McChesney is a Professor at the University of Illinois at Urbana-Champaign and author or editor of eight books, including the award-winning TELECOMMUNICATIONS, MASS MEDIA, AND DEMOCRACY: THE BATTLE FOR THE CONTROL OF U.S. BROADCASTING, 1928-1935, CORPORATE MEDIA AND THE THREAT TO DEMOCRACY, and, with Edward S. Herman, THE GLOBAL MEDIA: THE NEW MISSIONARIES OF CORPORATE CAPITALISM. McChesney's most recent books are multiple award-winning RICH MEDIA, POOR DEMOCRACY: COMMUNICATION POLITICS IN DUBIOUS TIMES and, with John Nichols, OUR MEDIA, NOT THEIRS: THE DEMOCRATIC STRUGGLE AGAINST CORPORATE MEDIA, THE BIG PICTURE: UNDERSTANDING MEDIA THROUGH POLITICAL ECONOMY, and his most recent, THE PROBLEM OF THE MEDIA:
U.S. COMMUNICATIONS POLITICS IN THE 21ST CENTURY.

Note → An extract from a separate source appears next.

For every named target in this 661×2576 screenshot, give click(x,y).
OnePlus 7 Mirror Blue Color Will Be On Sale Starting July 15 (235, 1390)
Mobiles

His work concentrates on the history and political economy of communication, emphasizing the role media play in democratic and capitalist societies. McChesney is presently at work on his ninth and tenth books including written with John Bellamy Foster to be published in 2003 by Monthly Review Press. McChesney also hosts the MEDIA MATTERS weekly radio program every Sunday afternoon on WILL-AM radio.